OpEx honour roll
It is the eighth year of our Operational Excellence Awards and the entries are as impressive – and varied – as ever. As the market has advanced through the cycle, strategies such as buy-and-build have come to the fore, and so has understanding that these have to be carried out not just quickly, but also sustainably. As market participants scan the horizon for signs of a downturn, the best value creators have embraced challenges and emerged with tales worth telling. So congratulations to our 12 winners! Read about the value creation stories that impressed our global judging panel here.
Lower fees, please
What can growth equity and venture managers do to attract a larger pool of capital? Lower its management fees, according to a report from the British Business Bank and consultancy Oliver Wyman. “The high costs and carry associated with investment in VC/GE funds create a challenge for DC schemes trying to access the asset class,” the pair write, highlighting DC schemes’ budgetary and regulatory restraints. Worth noting for VC and growth equity GPs: total assets of UK DC schemes are estimated to reach £1 trillion ($1.2 trillion; €1.1 trillion) in a decade.
Caledonia Investments, through its rebranded direct investment unit Caledonia Private Capital, plans to double down on longer-term direct investing. The firm, which owns a stake in multi-family office Stonehage Fleming, will make three investments every two years in UK-headquartered businesses valued between £100 million and £250 million, according to Duncan Johnson, head of its directs unit. “It is hard out there selling bog-standard private equity,” Johnson says. The firm, which invests from its balance sheet, isn’t into quick flips but wants to create enduring value to its businesses over time.

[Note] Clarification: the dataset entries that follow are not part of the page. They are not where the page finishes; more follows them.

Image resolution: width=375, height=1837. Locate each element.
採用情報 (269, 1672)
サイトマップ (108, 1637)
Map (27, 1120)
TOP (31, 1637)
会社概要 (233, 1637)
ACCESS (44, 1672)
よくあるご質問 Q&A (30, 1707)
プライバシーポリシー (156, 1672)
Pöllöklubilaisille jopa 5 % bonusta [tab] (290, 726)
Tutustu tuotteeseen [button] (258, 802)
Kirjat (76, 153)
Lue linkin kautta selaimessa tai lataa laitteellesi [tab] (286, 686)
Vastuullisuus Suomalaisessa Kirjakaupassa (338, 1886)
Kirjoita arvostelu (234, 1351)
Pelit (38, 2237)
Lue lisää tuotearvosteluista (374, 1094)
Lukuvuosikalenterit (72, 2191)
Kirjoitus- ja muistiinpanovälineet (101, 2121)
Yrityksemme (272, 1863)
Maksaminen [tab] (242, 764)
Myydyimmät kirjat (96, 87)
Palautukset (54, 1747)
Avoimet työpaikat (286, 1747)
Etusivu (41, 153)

Keepin’ dry. Apollo Global Management had around $44 billion in dry powder as of end June, co-president James Zelter tells sister publication Buyouts. The investment giant is holding onto the capital – which includes $34 billion for private equity – in anticipation of more volatility, says Zelter, who is CIO of Apollo’s credit business. “I’m building our business with the assumption that there’s going to be one of these dislocations, so with more mandates that allow us on a trigger event to put more capital to work,” he adds.

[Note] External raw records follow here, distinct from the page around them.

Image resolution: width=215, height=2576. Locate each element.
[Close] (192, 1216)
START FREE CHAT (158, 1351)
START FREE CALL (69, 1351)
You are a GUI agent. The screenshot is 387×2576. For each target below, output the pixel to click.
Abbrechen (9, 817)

Full house. London’s Charterhouse has made a flurry of appointments this month. Investment manager Christine Ma, formerly of Bain & Co, joined in September, as did portfolio manager Yoeri Torel, who joined from Sabena Aerospace, according to public company filings. It follows the appointment of Michael McCotter, formerly of DH Private Equity, as head of tax and James Cocker, previously a partner at Lion Capital. Chrystelle Eid, an investment manager who joined last year, is understood to have departed for the public markets.
Small is uncertain. Smaller buyout funds have historically outperformed larger ones, but they are less of a sure bet, according to research by Pantheon. The investment manager found that small and mid-sized funds of vintage 2000-12 have outperformed mega-sized peers by a TVPI compounded annual growth rate of 5 percent. Returns, though, are more dispersed. “Sharp fund selection skills are required,” concludes co-author Andrea Carnelli Dompé.
NJDOI commits. New Jersey Division of Investments approved total commitments of nearly $400 million to three private equity funds during a recent board meeting. Here’s a breakdown of the $76.9 billion US pension’s current alternative asset allocation. For more information on New Jersey Division of Investments, as well as more than 5,900 other institutions, check out the PEI database.
He said it
“The banks bore the brunt for the last 10-12 years and we’ve all sat back and watched it happen. If we are not careful, that regulatory pendulum can swing towards the private markets.”
Apollo’s co-president James Zelter tells sister publication Private Debt Investor’s New York Forum last week that alternatives asset managers need to up their lobbying game.